Once the lower completion region 230 is complete, the upper completion region 225 could be made up and attached to the lower completion region 230. This could include picking up the upper completion region 225 including the first, second and third flow control devices 250, 270, 290 and making it up to the first tubing string 240. Then, with the aid of the travel joint, the first, second and third flow control devices 250, 270, 290 can be lowered to make-up on to the second tubing string 260. The next step would be to lower the upper completion region 225 including the first, second and third flow control devices 250, 270, 290 into the well and install the control line at the upper end of the assembly. These will likely be the only control line connections that will need to be made-up and tested while running the equipment in the well.

Turning to FIGS. 4A through 7B, illustrated are the various different fluid flow paths for the completion string 200 illustrated in FIGS. 2A and 2B. FIGS. 4A and 4B illustrates the fluid flow path for the first wellbore 205, or in this instance the main wellbore. FIGS. 5A and 5B illustrates the fluid flow path for the second lateral wellbore 210. FIGS. 6A and 6B illustrates the fluid flow path for the third lateral wellbore 215. FIGS. 7A and 7B illustrates the fluid flow path for each of the first wellbore 205, the second lateral wellbore 210 and the third lateral wellbore 215 in combination.

Turning to FIGS. 8A and 8B, illustrated is a completion string 800 designed, manufactured, installed and operated according to an alternative embodiment of the disclosure. The completion string 800 is similar in many respects to the completion string 200 illustrated in FIGS. 2A and 2B. Accordingly, like reference numbers have been used to indicate similar features. However, wherein the completion string 200 employs a MIC junction for the lower junction, the completion string 400 employs an intelligent completion interface (ICI) or threaded leg (TL) junction 810, among other possible choices, for its lower junction. Such a design may be desirable for applications having existing junctions available. It should further be noted that any type of junction, including a level 1 junction (e.g., open hole and open lateral, or with slotted liner without mechanical connection at the junction), level 2 junction (e.g., principal wellbore is cased and cemented, lateral is open hole or drop liner without connection at the junction), level 3 junction (e.g., principal wellbore is cased and cemented, lateral is lined but not cemented, and the lateral wellbore is mechanically joined to the principal wellbore, but the junction is not hydraulically sealed), level 4 junction (e.g., principal wellbore and the lateral wellbore are cased and cemented, where the hydraulic integrity depends on the quality of the cement), a level 5 junction (e.g., the integrity of the junction is accomplished by the completion itself, and the junction can be cemented or not), and a level 6 junction (e.g., the integrity of the junction is accomplished by the casing) may be used with the completion strings designed, manufactured, and operated according to one or more embodiments of the disclosure.

**ENTRIES PROVIDED**
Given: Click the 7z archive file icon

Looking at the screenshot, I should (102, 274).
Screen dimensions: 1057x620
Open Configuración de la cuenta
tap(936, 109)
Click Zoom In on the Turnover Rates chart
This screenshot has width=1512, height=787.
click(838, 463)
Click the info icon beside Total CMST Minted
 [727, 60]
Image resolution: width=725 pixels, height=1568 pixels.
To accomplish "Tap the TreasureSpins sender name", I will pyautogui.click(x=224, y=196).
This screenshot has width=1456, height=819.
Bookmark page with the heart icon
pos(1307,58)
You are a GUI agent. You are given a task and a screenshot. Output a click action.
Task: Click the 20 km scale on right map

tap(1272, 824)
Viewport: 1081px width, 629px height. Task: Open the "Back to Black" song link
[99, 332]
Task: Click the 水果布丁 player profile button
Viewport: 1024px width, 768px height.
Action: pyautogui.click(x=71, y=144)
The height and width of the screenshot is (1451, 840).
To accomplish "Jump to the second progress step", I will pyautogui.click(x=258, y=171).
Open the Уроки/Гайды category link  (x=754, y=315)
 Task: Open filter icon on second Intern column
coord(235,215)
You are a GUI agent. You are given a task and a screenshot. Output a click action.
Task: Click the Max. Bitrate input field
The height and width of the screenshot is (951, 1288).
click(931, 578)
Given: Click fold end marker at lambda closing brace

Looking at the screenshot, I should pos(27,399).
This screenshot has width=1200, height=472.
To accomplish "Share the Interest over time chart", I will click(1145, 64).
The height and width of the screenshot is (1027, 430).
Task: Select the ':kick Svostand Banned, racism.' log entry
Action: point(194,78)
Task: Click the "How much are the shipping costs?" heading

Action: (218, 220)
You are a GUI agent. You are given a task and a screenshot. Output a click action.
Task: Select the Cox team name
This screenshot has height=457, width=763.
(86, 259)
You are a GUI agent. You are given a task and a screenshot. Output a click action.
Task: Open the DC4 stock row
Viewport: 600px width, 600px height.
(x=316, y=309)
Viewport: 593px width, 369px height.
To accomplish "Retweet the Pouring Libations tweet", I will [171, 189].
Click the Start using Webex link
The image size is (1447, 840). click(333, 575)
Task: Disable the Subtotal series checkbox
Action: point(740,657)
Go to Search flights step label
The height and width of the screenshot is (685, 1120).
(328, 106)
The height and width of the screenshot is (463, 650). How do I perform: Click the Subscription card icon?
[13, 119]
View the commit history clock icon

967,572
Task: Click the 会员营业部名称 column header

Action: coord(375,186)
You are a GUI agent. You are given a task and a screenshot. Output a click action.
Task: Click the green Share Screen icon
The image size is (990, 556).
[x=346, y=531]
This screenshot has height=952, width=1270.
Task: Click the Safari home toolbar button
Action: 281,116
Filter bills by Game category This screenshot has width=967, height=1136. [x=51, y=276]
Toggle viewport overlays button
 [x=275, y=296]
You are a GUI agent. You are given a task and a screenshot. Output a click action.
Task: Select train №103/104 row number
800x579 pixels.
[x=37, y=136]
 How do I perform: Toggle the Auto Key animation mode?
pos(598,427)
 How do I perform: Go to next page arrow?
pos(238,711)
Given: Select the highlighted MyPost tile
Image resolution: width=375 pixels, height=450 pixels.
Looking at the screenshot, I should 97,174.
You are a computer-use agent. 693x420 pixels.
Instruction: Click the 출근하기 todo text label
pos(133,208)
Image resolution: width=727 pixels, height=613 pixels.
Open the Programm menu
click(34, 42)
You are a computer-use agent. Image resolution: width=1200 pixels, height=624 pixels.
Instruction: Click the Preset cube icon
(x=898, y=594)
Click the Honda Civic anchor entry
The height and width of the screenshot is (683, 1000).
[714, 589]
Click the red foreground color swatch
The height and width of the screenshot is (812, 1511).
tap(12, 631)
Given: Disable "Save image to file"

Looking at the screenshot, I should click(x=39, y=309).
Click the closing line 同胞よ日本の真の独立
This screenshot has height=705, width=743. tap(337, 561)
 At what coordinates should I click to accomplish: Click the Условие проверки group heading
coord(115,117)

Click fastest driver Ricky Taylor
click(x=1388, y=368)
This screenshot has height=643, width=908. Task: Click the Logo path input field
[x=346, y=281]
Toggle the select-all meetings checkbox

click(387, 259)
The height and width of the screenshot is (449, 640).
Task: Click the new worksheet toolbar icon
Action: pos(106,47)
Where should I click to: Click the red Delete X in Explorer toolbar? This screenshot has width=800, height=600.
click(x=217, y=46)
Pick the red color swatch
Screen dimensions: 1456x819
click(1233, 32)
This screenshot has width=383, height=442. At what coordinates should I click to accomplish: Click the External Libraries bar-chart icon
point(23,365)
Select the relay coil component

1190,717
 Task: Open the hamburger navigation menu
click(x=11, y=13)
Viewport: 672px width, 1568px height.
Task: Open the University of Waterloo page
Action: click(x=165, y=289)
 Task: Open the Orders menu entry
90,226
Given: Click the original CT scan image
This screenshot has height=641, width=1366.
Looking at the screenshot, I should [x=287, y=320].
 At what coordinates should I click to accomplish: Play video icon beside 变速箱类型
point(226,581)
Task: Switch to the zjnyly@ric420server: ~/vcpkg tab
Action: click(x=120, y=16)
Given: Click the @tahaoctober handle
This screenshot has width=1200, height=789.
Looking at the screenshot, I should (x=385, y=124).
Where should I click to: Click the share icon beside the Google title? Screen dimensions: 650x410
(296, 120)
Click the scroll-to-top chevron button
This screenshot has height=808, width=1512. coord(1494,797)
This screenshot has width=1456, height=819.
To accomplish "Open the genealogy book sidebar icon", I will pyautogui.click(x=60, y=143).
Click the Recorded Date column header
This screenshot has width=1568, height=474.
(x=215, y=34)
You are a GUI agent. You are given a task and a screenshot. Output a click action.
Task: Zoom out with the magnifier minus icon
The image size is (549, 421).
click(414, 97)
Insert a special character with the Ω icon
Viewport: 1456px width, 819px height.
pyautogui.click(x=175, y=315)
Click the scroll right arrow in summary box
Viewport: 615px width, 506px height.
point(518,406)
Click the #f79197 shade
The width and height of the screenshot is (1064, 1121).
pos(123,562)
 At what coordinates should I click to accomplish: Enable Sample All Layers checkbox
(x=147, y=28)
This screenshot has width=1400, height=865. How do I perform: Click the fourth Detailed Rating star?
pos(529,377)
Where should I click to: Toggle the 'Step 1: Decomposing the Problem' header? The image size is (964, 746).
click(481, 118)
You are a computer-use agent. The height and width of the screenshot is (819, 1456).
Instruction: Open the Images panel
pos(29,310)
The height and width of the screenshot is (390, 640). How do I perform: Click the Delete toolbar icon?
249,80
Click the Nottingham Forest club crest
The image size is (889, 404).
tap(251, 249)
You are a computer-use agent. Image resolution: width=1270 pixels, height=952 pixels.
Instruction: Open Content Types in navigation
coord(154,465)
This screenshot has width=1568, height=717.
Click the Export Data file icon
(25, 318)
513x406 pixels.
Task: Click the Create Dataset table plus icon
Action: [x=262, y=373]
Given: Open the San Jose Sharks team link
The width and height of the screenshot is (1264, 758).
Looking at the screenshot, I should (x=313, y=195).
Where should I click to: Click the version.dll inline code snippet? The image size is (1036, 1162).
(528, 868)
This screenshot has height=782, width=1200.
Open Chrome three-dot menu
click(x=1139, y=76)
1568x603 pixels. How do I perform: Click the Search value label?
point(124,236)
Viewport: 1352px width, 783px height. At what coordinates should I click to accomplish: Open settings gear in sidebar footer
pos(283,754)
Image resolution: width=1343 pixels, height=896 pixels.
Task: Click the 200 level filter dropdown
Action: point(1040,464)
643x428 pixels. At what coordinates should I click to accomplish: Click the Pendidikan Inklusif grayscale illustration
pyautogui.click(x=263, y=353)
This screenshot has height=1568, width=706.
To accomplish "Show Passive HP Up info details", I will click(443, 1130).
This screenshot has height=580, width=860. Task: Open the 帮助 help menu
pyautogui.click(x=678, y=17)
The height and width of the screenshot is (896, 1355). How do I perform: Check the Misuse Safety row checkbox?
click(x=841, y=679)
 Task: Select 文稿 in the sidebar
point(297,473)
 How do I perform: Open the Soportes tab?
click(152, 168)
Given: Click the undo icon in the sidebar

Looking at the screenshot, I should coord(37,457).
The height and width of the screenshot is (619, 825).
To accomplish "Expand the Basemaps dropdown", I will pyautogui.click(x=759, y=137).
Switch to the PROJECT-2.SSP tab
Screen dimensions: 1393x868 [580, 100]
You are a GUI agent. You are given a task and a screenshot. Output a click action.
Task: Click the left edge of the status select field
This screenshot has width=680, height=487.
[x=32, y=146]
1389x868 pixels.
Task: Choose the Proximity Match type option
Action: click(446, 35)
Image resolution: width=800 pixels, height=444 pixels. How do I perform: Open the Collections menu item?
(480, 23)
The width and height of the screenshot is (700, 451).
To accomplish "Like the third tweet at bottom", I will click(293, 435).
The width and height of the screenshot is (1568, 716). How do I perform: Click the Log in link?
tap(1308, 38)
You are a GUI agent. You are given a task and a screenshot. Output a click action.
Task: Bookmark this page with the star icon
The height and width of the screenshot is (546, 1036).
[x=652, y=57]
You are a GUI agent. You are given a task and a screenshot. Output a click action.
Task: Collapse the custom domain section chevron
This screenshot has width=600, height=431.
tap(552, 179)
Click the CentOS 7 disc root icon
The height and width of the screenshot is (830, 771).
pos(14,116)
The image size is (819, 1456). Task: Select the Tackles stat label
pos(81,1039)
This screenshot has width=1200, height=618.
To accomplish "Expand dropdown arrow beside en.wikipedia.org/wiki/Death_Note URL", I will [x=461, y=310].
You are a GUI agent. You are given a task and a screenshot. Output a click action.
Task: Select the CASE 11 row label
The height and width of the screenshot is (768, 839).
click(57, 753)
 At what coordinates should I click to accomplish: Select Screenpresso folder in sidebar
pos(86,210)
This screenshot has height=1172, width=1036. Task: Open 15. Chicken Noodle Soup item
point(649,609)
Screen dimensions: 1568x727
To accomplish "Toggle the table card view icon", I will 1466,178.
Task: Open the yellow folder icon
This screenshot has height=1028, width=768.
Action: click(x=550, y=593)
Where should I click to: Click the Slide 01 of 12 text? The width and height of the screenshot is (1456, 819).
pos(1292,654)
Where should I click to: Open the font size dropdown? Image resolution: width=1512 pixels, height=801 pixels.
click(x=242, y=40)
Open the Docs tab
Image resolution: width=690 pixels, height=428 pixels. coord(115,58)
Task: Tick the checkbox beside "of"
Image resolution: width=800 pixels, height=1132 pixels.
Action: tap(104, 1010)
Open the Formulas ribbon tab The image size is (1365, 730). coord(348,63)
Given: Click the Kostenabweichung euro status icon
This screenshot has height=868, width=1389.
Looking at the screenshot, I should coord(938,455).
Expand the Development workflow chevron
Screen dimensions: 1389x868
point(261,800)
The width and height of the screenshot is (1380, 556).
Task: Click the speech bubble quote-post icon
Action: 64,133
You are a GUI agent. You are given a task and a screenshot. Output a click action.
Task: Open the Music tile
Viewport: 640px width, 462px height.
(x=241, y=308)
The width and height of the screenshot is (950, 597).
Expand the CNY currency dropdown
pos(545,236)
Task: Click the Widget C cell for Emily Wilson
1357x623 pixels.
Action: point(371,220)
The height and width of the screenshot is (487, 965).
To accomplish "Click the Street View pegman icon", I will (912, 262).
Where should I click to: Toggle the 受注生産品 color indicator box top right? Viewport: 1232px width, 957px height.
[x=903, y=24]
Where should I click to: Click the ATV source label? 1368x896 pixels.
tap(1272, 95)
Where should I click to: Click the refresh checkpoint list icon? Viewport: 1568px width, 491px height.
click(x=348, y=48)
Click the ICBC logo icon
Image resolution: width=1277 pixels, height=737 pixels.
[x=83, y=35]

**TASK PROMPT**
In the completion-string text, which figures show the fluid flow path for the third lateral wellbore 215?

**TASK RESULT**
FIGS. 6A and 6B.